■ TASK GOAL ■
Repeat every line from the line containing "Where should I" to the end of the data, exactly. Leave the pictures out.
━━ SUPPLIED DATA ━━
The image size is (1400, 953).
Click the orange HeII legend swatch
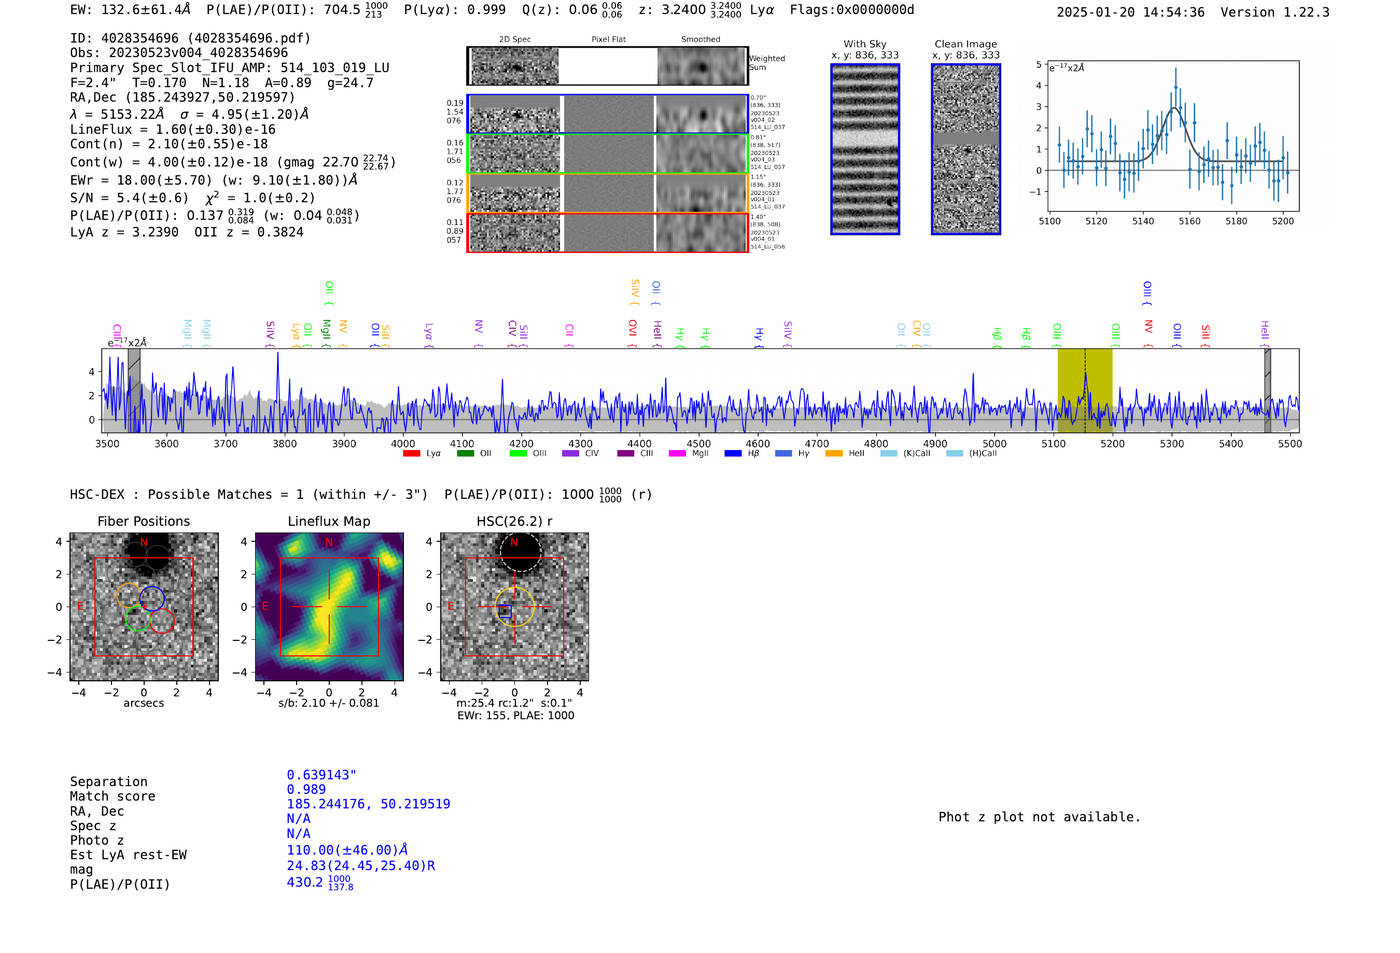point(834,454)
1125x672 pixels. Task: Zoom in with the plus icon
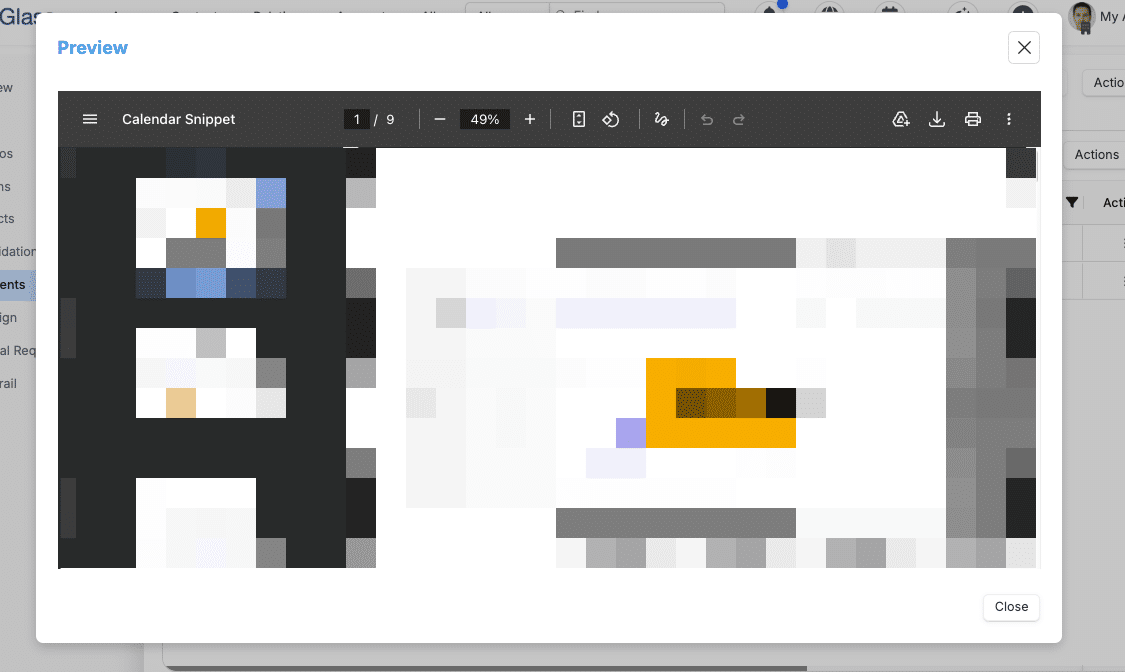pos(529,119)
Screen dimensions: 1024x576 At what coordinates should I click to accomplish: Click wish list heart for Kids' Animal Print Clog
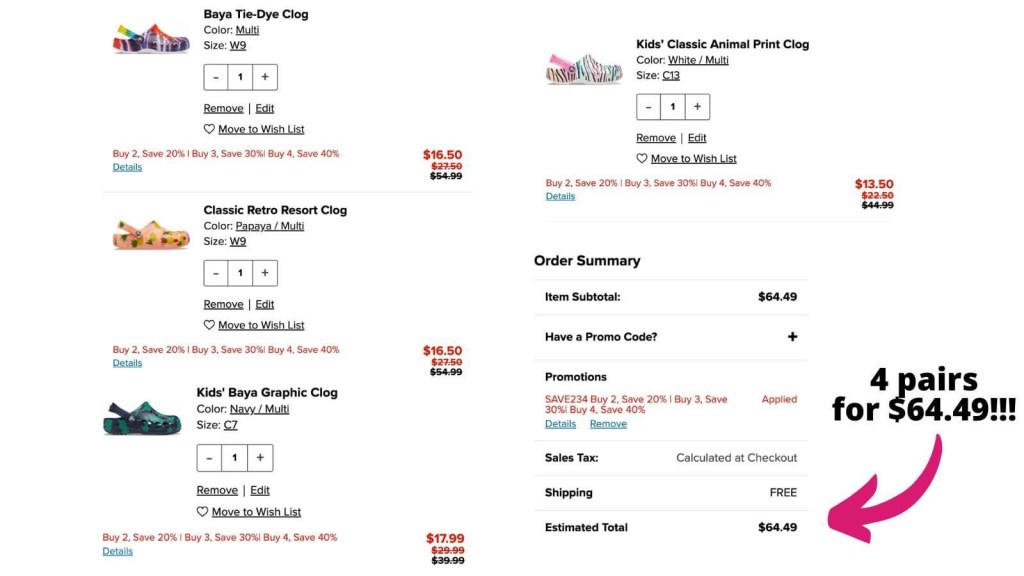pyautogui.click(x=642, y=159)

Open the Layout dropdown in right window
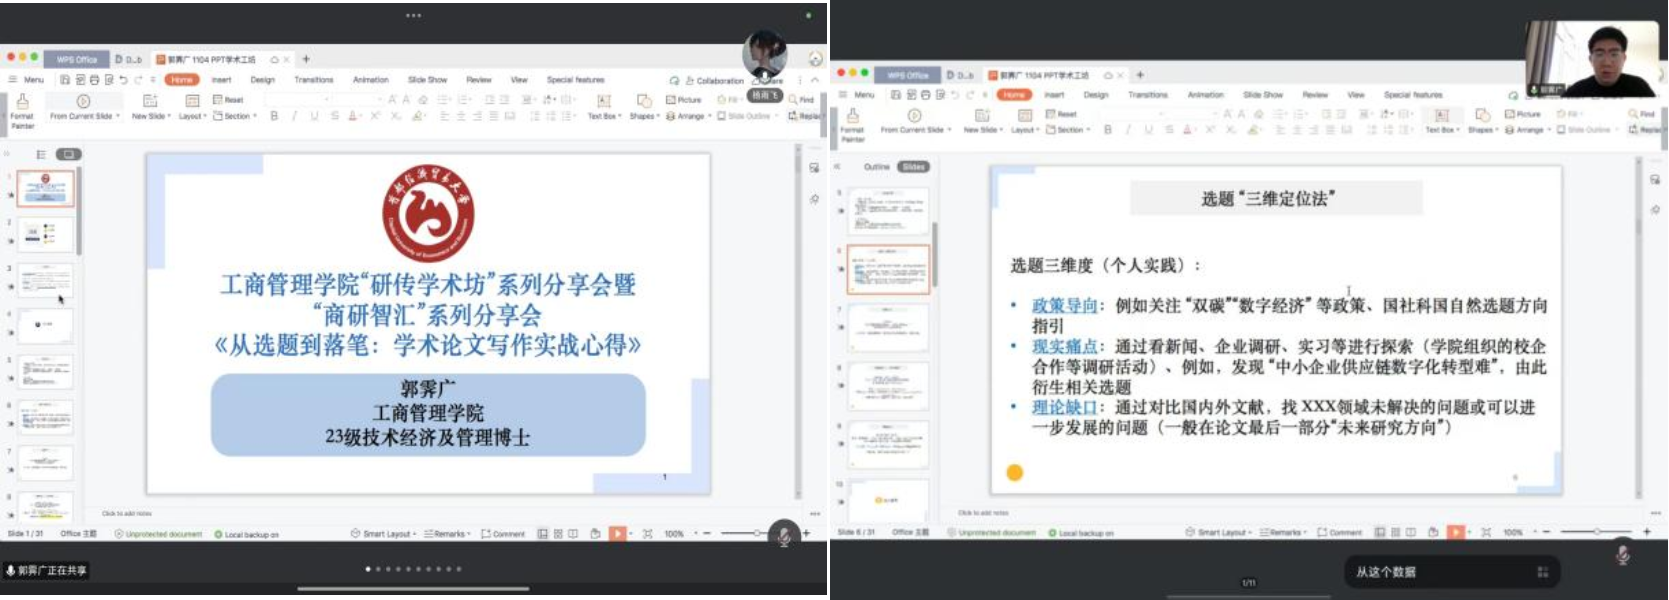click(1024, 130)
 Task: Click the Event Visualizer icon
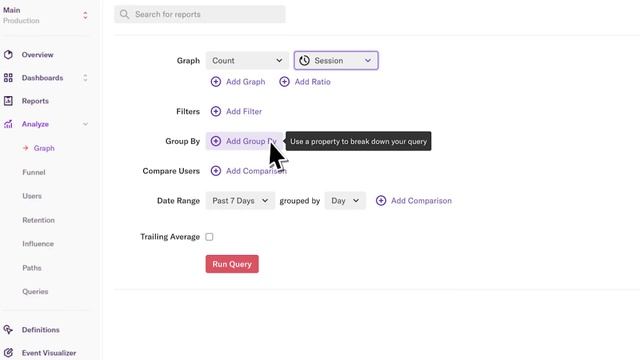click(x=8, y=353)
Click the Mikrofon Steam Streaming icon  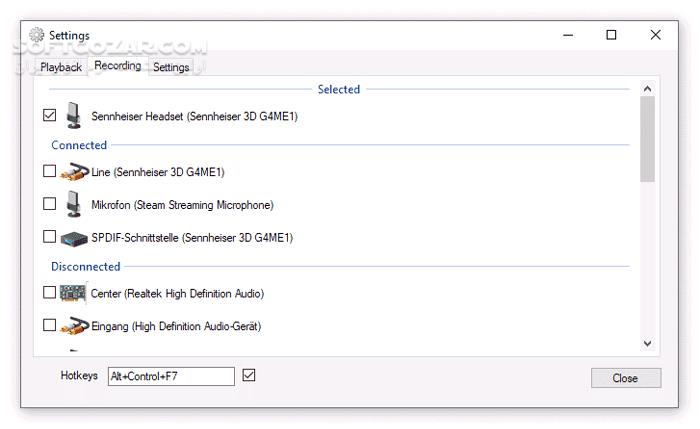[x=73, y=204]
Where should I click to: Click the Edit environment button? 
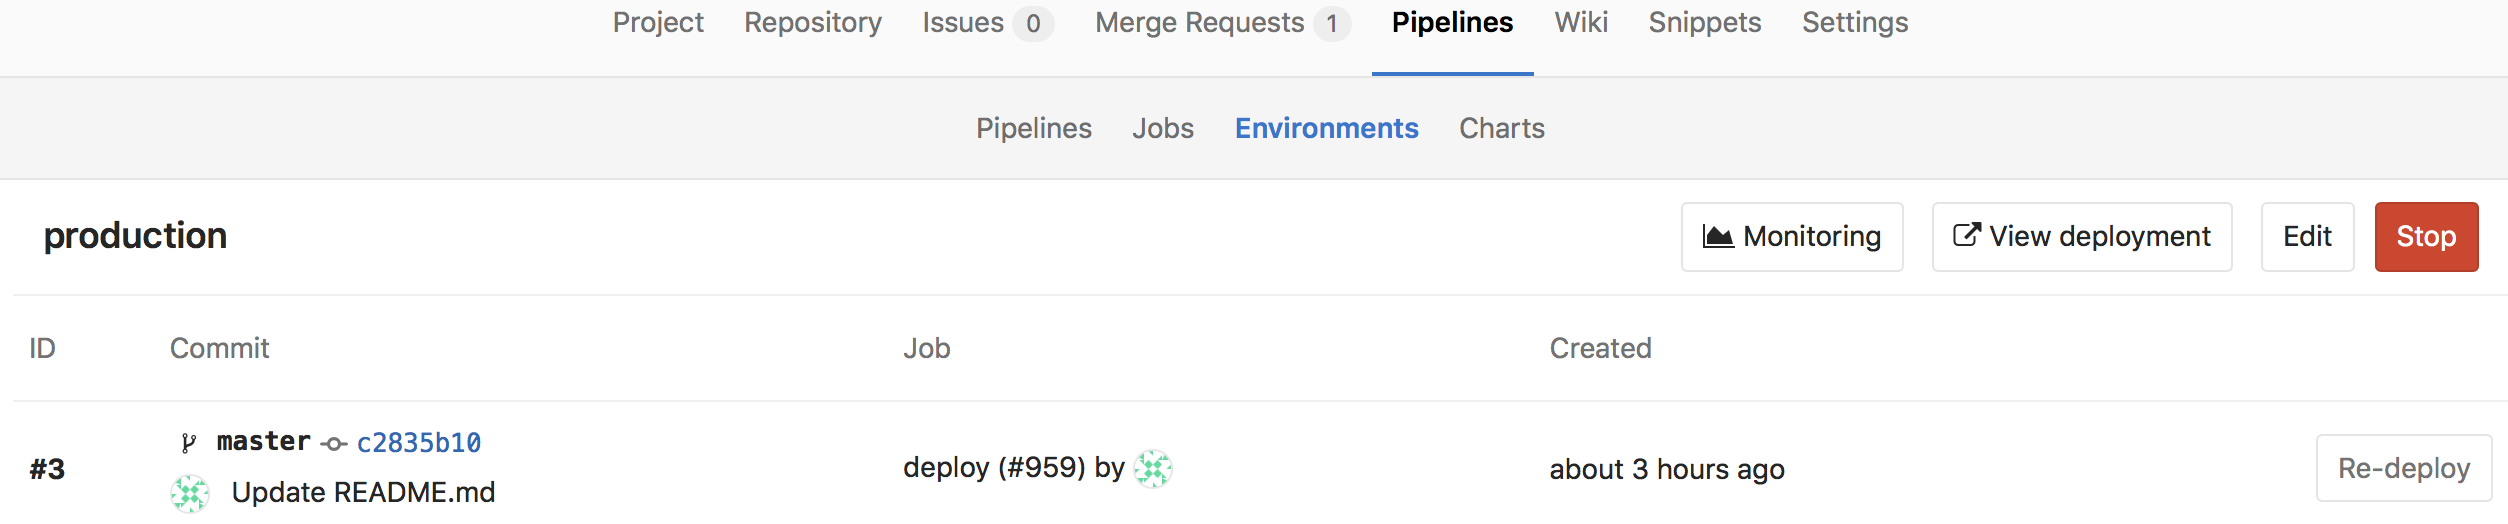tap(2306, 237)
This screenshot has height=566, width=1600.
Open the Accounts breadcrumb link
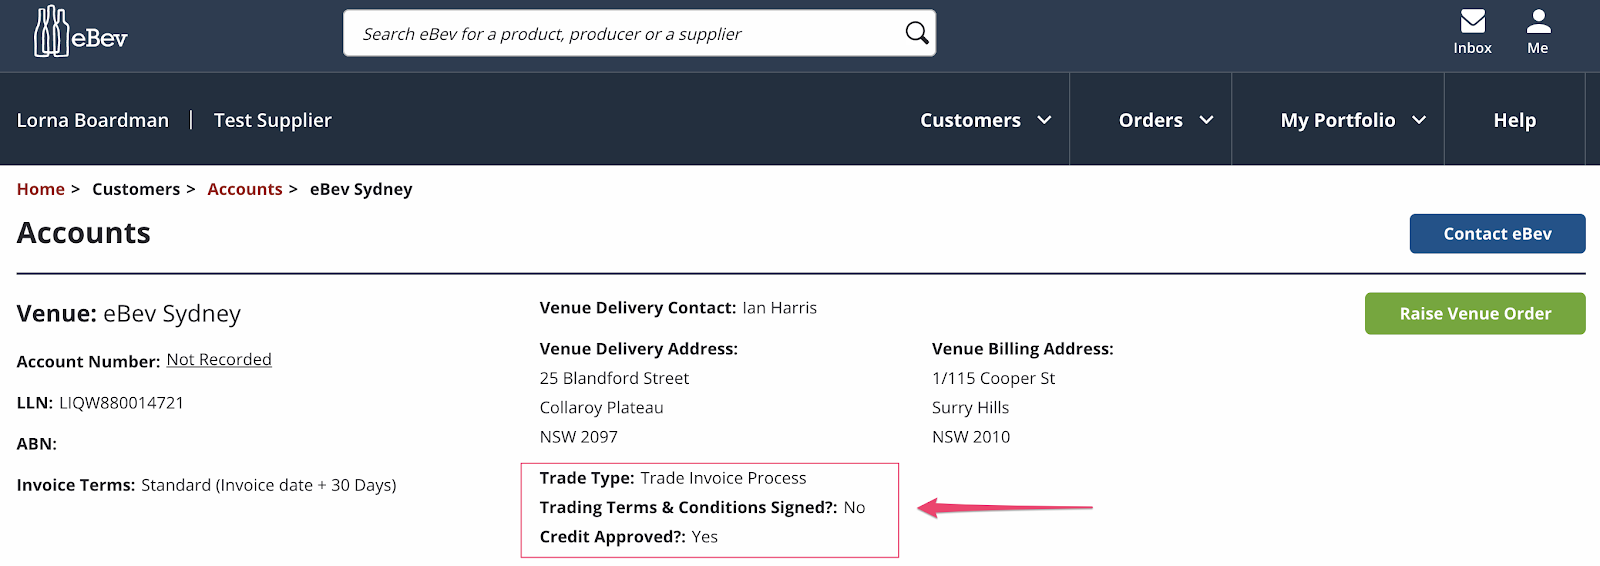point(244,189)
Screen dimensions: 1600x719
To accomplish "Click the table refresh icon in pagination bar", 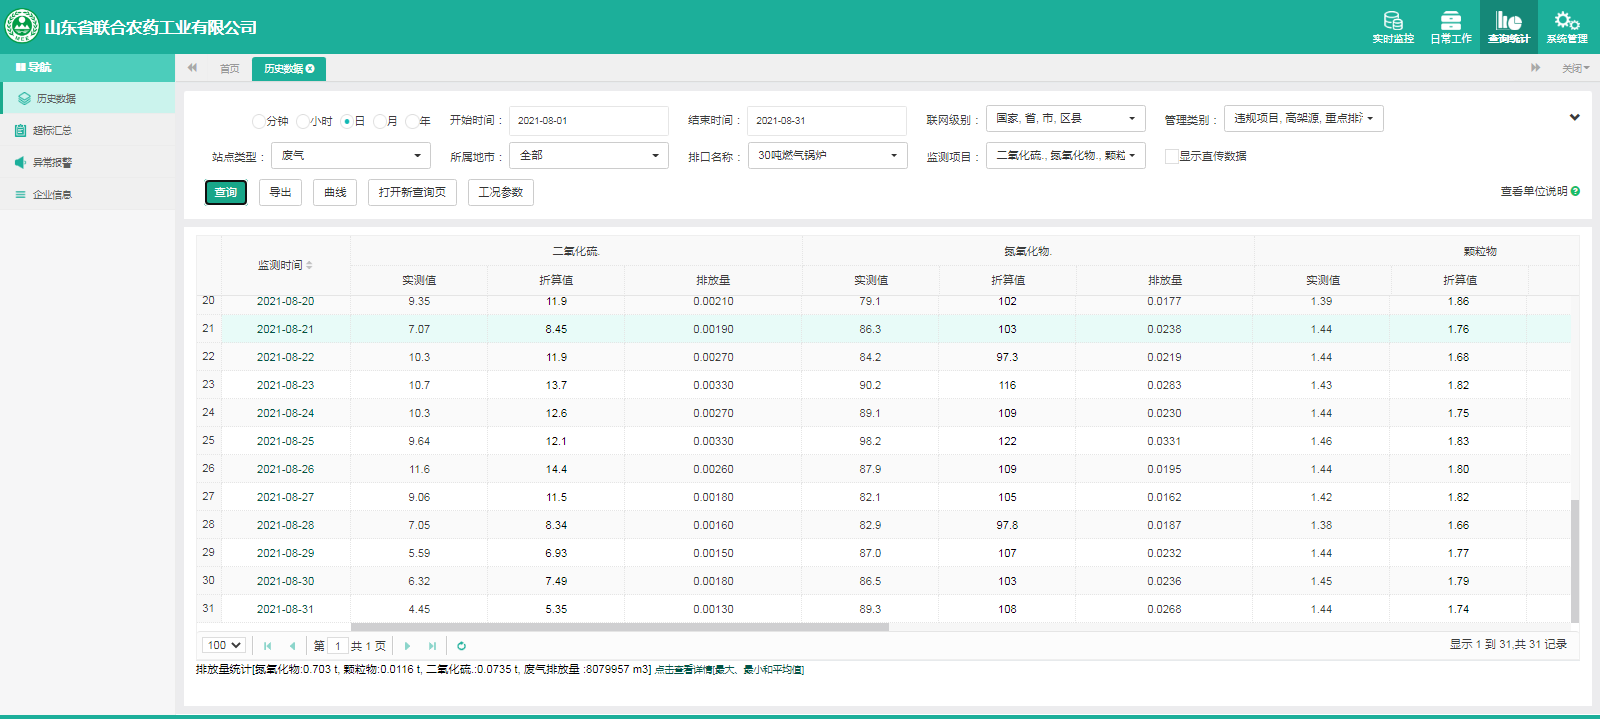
━━━
■ WRITTEN REPLY ■
Where should I click to: Click the Edit environment button? 
tap(2306, 237)
This screenshot has height=566, width=1600.
Open the Accounts breadcrumb link
point(244,189)
Screen dimensions: 1600x719
To accomplish "Click the table refresh icon in pagination bar", 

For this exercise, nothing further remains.